Required work — Copy out every line of the entries below, requests included. Multiply each coordinate in the answers by 1.5 and round it to a whole number, with halves rounding up. Leave the pictures out.

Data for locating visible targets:
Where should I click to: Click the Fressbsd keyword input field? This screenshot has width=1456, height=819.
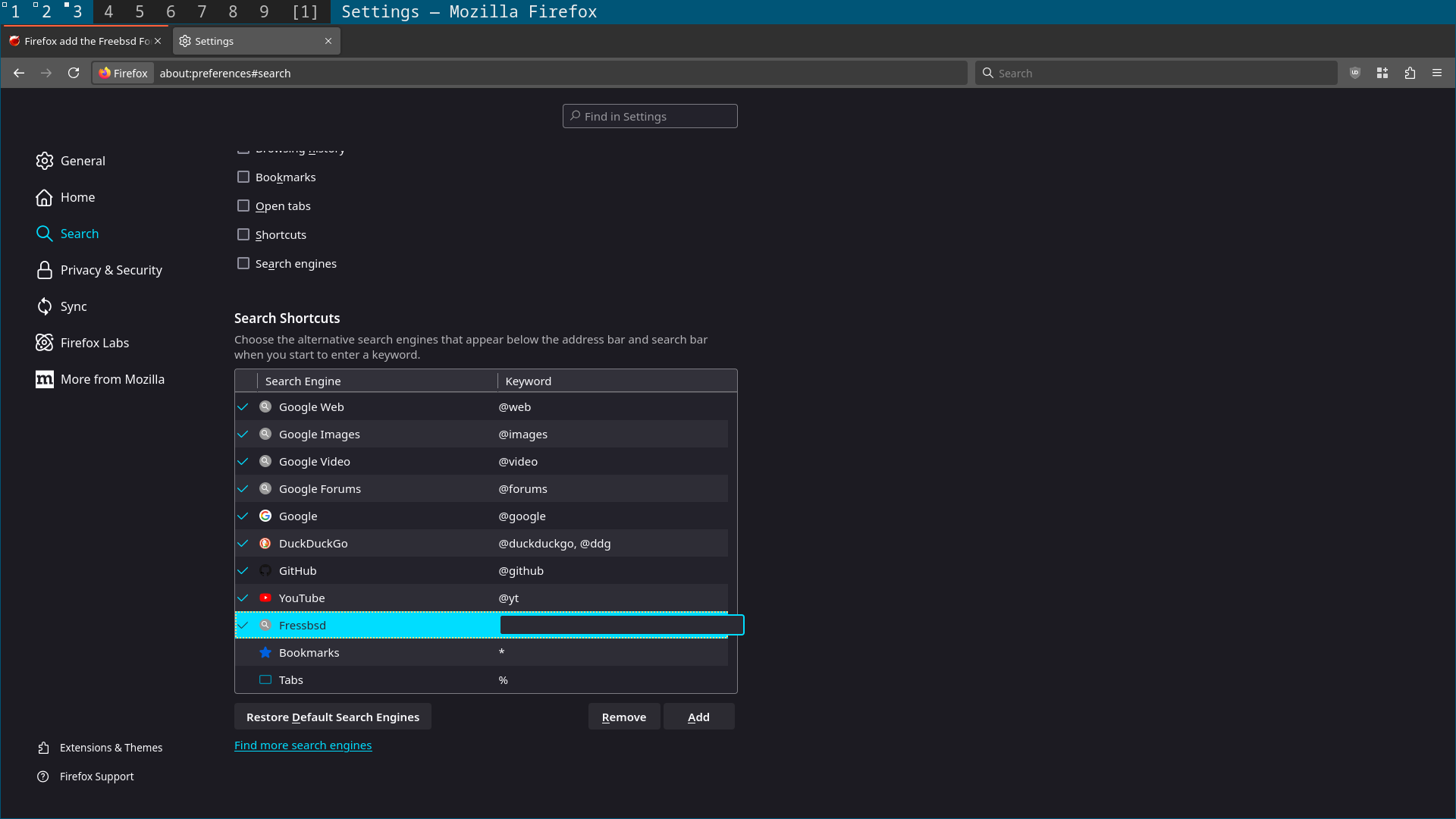[x=621, y=625]
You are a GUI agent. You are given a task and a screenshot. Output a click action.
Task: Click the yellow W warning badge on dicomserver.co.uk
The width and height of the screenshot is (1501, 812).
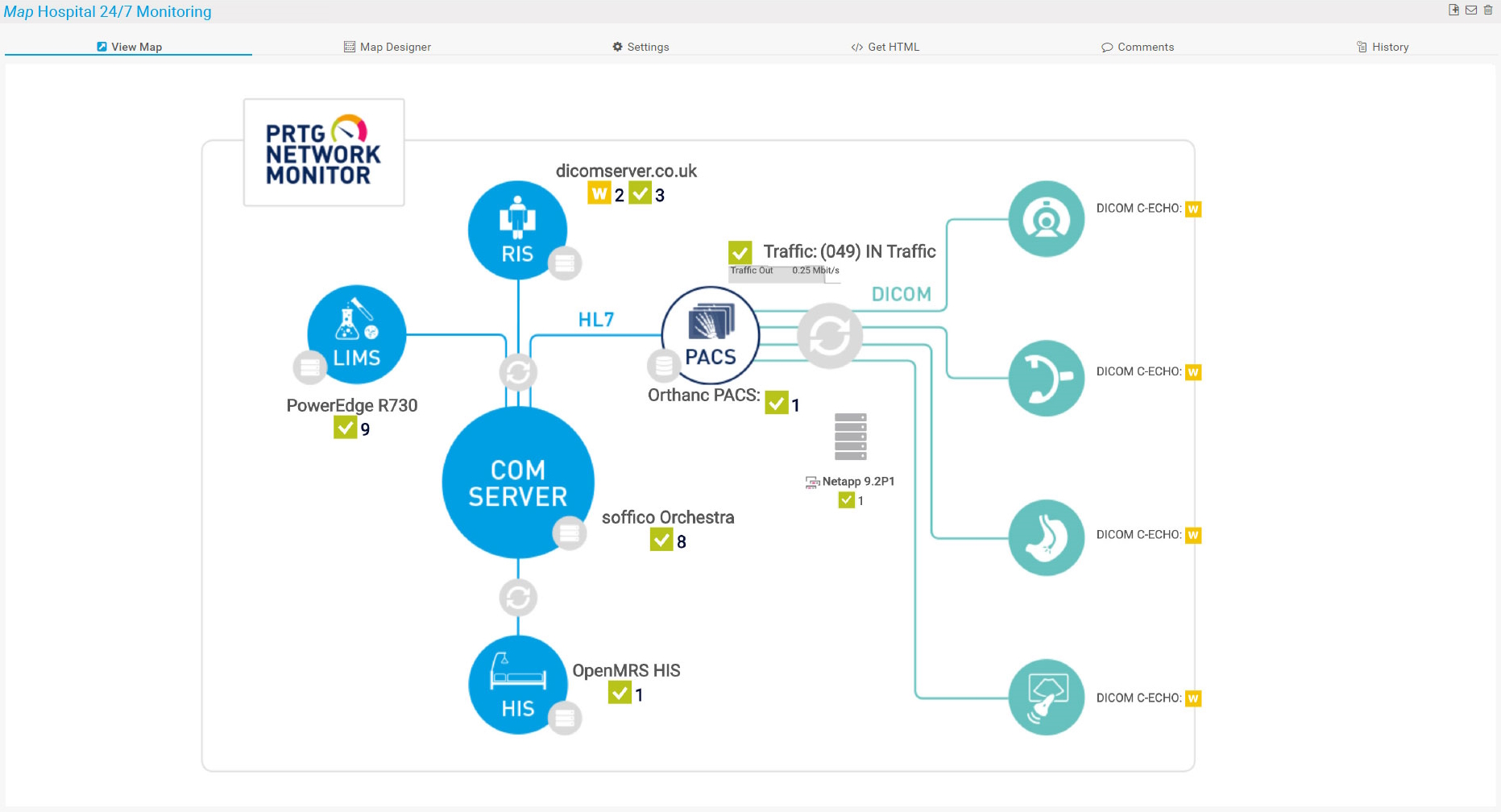(599, 193)
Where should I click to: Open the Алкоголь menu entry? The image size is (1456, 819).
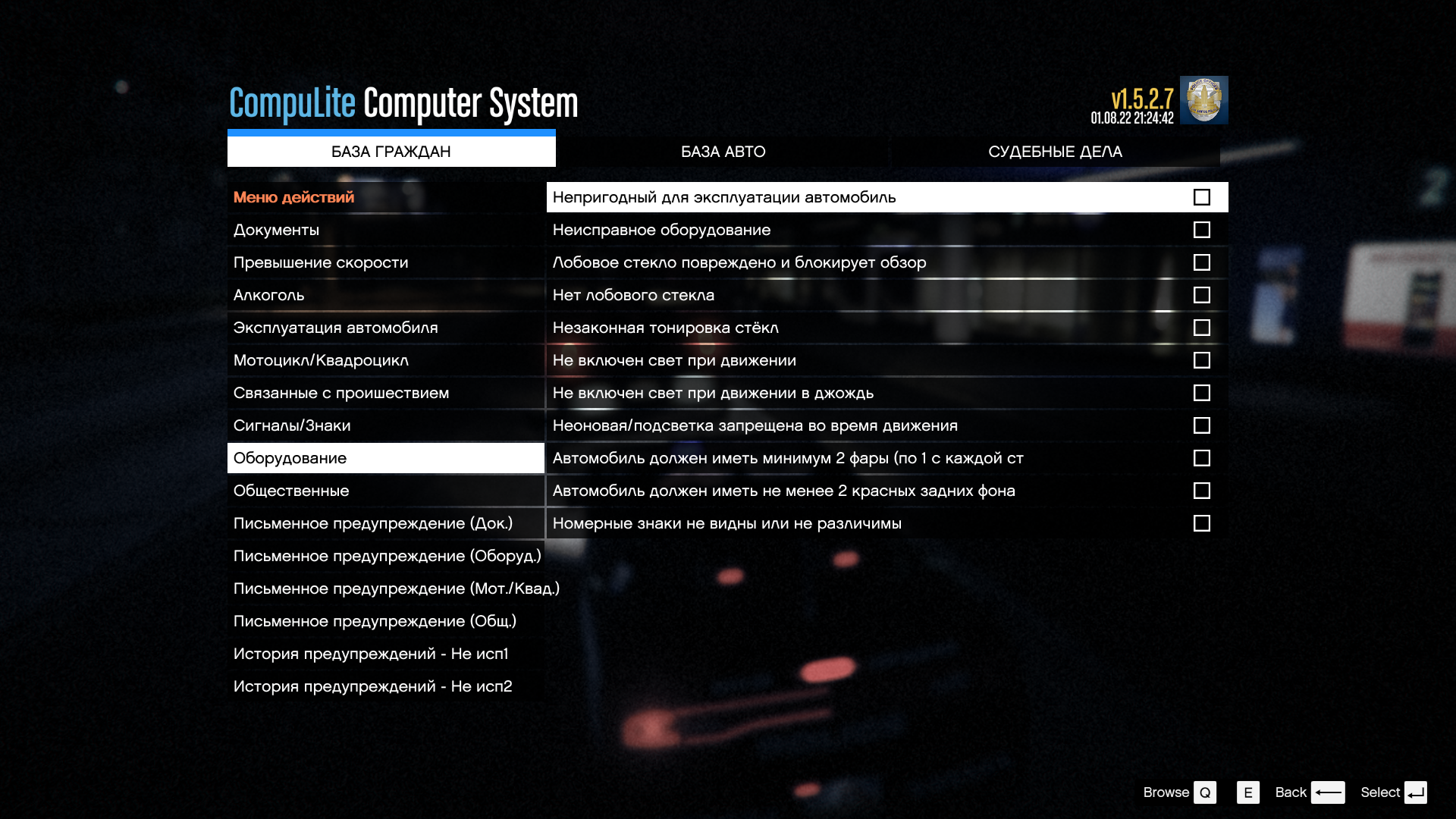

Reply to the task —
Where should I click to: Click the Fressbsd keyword input field? This screenshot has width=1456, height=819.
[x=932, y=938]
You are a GUI agent. You are given a task and a screenshot. Output a click action.
Task: Click the yellow W warning badge on dicomserver.co.uk
The width and height of the screenshot is (1501, 812).
(899, 290)
Where should I click to: Open the Алкоголь menu entry? The image size is (1456, 819).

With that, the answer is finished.